Exercise requirements:
Every line below that holds the string "Collapse" should be copied.

Input for this task:
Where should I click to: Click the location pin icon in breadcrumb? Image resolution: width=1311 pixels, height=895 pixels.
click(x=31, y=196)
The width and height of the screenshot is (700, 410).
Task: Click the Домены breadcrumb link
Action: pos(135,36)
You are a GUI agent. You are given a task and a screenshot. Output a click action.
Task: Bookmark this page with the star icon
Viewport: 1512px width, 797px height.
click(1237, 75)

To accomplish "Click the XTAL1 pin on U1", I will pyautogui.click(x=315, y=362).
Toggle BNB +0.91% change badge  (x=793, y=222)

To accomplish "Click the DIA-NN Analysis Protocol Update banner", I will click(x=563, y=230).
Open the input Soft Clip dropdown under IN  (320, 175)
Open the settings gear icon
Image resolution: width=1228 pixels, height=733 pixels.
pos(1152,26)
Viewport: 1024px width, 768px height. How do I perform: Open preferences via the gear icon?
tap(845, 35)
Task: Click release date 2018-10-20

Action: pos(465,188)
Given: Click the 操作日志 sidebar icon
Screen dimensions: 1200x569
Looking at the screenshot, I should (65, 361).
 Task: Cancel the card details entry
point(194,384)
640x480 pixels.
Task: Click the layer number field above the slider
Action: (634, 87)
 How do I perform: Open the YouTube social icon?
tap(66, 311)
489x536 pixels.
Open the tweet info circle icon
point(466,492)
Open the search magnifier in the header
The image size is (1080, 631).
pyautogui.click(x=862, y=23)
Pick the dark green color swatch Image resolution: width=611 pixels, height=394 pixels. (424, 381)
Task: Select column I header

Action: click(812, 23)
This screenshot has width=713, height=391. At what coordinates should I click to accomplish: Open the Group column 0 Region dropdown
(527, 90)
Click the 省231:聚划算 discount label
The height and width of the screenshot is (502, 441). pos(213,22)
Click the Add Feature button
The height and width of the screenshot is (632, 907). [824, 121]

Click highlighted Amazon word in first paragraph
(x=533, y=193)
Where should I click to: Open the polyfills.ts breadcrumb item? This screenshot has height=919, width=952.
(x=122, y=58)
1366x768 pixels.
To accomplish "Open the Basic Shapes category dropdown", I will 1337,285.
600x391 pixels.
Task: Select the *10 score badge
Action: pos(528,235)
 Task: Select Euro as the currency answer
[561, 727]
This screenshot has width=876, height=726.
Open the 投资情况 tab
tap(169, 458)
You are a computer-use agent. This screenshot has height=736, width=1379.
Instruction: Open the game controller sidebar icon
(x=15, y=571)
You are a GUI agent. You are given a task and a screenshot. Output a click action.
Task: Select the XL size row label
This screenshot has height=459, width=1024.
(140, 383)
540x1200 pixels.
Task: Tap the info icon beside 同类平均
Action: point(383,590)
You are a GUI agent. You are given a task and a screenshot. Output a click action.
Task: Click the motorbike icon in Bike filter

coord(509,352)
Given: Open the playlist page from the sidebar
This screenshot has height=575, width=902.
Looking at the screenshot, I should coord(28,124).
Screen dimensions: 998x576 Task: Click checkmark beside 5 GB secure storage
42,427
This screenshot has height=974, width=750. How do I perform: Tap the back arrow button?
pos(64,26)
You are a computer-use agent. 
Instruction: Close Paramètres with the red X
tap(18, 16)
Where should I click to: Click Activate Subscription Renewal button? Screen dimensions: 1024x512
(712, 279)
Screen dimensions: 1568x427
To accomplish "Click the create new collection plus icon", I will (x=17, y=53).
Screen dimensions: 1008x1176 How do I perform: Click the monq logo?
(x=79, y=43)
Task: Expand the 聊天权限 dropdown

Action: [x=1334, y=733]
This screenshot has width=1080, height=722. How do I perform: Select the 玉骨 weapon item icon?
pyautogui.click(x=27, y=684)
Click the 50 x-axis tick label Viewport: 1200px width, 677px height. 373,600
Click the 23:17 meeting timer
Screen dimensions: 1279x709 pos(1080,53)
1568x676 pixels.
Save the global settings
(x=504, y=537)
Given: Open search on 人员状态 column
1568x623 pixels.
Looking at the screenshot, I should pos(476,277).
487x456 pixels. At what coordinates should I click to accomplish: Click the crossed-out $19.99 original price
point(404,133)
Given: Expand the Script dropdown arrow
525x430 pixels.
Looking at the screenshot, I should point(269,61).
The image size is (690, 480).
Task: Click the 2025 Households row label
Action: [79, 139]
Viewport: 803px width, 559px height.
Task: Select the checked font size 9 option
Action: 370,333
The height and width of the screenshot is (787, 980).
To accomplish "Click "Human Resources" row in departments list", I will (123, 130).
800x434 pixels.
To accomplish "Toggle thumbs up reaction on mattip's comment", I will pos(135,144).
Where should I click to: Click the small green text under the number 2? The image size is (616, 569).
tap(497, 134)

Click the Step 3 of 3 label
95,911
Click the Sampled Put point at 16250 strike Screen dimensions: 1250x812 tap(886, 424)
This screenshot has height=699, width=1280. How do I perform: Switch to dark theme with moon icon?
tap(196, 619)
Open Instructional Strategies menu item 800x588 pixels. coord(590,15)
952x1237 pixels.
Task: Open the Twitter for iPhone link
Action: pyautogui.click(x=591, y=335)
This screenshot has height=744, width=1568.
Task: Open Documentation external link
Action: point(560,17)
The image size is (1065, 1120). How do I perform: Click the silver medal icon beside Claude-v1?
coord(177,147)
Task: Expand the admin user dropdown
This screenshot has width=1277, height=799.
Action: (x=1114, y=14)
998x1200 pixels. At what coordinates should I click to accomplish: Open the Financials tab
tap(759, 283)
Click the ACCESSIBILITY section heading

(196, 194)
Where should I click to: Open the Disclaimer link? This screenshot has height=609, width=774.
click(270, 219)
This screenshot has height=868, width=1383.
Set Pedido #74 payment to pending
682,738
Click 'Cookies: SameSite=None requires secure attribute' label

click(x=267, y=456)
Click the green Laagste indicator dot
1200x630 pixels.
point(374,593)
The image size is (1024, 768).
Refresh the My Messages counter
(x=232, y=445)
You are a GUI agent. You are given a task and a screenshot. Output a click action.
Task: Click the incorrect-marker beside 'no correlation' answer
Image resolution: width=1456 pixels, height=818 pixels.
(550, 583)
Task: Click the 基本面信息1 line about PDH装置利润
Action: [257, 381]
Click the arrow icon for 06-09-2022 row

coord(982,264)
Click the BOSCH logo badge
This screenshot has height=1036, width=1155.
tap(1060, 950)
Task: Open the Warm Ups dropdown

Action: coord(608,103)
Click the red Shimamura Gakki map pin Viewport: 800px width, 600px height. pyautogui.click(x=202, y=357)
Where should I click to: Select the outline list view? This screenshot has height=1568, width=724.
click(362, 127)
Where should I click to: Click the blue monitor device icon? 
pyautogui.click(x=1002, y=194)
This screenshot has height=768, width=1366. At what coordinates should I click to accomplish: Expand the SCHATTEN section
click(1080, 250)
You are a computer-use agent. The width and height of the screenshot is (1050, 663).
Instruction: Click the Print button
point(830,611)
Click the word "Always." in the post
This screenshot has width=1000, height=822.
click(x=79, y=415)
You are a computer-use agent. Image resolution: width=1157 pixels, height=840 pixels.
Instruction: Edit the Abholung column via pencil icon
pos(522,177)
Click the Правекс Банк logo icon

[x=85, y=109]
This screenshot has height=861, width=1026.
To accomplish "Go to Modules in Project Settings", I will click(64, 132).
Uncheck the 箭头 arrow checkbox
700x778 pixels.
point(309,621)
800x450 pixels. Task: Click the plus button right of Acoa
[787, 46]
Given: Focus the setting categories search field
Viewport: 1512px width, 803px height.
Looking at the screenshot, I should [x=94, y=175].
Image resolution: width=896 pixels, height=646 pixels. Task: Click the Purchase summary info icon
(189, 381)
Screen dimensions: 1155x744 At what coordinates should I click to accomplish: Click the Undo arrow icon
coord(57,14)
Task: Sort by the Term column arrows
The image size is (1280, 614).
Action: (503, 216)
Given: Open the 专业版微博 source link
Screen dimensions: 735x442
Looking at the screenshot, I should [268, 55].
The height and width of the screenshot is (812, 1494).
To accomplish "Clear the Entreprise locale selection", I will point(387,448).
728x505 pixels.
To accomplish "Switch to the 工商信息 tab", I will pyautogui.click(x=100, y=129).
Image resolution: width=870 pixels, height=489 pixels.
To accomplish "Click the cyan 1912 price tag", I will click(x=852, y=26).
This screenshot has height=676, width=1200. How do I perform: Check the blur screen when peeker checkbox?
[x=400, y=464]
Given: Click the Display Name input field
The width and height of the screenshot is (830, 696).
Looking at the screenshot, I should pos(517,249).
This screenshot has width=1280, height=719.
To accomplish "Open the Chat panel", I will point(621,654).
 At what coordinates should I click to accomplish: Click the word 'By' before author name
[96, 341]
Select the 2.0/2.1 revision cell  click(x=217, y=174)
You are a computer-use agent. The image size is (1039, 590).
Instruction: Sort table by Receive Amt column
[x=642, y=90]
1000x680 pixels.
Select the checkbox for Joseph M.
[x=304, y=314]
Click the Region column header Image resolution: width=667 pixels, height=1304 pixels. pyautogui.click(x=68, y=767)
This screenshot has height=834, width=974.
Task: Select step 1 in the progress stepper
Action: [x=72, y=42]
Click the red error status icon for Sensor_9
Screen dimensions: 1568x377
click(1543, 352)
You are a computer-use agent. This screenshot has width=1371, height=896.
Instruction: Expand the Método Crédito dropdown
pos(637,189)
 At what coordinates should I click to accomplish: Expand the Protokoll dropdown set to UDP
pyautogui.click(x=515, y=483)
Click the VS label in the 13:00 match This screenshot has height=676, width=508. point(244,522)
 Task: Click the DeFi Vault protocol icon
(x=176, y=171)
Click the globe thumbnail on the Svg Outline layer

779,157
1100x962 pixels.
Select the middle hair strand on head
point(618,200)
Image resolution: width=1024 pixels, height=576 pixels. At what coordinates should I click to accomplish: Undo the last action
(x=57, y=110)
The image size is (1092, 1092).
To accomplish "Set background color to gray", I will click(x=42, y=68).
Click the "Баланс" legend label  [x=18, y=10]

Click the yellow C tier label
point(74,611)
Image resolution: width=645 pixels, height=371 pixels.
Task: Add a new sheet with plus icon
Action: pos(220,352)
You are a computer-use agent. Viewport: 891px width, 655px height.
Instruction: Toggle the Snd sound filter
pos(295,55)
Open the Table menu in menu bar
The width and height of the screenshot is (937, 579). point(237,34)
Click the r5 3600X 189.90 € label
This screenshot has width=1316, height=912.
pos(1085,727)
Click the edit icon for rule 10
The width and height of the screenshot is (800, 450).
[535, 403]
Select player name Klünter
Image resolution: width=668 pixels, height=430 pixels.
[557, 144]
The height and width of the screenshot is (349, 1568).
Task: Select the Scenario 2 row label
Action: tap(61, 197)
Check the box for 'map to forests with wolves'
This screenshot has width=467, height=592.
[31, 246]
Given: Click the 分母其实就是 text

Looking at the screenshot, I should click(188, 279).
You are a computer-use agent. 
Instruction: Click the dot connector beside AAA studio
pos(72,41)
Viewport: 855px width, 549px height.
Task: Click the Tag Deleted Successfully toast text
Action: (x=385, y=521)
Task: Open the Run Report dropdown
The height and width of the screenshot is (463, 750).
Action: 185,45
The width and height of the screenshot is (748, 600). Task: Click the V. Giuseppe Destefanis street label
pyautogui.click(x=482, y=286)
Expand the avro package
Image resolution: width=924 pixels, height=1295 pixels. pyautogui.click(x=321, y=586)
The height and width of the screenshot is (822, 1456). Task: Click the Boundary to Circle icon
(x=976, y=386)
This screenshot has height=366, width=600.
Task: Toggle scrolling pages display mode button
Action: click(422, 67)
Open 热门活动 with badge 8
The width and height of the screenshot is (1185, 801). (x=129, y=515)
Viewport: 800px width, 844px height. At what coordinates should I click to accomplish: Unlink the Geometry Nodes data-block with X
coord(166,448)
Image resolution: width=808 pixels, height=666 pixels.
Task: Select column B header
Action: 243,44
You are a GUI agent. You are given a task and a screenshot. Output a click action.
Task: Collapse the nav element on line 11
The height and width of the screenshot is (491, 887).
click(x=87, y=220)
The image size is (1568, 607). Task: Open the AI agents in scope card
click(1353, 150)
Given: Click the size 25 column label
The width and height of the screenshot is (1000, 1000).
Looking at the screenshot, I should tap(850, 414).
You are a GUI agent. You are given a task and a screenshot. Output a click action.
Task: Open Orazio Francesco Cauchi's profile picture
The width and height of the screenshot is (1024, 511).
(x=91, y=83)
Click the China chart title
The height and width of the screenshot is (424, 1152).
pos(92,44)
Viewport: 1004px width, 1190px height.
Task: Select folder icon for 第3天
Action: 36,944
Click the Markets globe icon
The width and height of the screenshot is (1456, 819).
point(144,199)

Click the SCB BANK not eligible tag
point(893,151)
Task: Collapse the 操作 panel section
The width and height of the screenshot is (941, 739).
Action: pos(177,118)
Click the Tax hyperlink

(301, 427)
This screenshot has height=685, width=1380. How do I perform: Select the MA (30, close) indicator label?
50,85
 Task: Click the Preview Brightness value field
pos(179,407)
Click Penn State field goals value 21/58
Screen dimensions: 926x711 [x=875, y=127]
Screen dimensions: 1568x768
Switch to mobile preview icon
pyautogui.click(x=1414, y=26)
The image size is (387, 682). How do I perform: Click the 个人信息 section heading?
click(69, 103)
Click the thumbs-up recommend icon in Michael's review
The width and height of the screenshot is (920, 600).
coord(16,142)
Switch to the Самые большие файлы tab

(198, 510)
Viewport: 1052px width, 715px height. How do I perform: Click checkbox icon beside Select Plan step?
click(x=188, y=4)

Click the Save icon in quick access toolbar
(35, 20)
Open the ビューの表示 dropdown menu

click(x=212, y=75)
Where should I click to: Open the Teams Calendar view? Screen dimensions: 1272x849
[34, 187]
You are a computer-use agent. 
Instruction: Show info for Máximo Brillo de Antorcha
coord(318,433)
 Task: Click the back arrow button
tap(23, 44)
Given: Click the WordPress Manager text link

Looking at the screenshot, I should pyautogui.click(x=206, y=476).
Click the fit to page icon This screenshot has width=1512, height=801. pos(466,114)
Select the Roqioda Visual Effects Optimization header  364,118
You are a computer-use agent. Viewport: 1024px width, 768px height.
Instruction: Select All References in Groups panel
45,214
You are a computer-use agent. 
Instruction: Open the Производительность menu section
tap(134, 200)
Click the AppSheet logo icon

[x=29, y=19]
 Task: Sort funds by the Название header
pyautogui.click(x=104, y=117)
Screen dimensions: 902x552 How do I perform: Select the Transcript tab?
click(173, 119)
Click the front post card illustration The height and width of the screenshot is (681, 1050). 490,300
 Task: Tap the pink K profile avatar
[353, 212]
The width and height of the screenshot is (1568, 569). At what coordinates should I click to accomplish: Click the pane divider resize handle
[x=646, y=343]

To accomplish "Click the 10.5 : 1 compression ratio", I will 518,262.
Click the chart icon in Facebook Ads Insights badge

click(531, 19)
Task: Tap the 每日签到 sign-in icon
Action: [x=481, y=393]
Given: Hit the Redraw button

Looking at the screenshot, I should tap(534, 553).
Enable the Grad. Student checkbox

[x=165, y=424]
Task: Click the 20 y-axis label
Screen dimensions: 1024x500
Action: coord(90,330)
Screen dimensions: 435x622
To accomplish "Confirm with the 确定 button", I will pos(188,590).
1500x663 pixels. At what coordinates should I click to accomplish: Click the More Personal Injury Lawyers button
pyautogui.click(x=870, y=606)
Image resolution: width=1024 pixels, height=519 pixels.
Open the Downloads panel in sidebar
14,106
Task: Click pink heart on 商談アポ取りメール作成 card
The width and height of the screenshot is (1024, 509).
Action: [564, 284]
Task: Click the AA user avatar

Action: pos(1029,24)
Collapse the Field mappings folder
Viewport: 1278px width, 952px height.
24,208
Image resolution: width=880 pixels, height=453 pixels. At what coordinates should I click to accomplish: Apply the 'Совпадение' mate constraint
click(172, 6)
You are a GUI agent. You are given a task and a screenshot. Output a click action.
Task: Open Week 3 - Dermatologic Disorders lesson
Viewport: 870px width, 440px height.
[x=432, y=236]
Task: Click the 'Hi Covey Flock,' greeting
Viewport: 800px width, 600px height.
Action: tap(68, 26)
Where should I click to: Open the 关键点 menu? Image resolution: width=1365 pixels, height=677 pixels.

Written answer:
Task: Collapse the nav element on line 11
Task: Collapse the 操作 panel section
Collapse the Field mappings folder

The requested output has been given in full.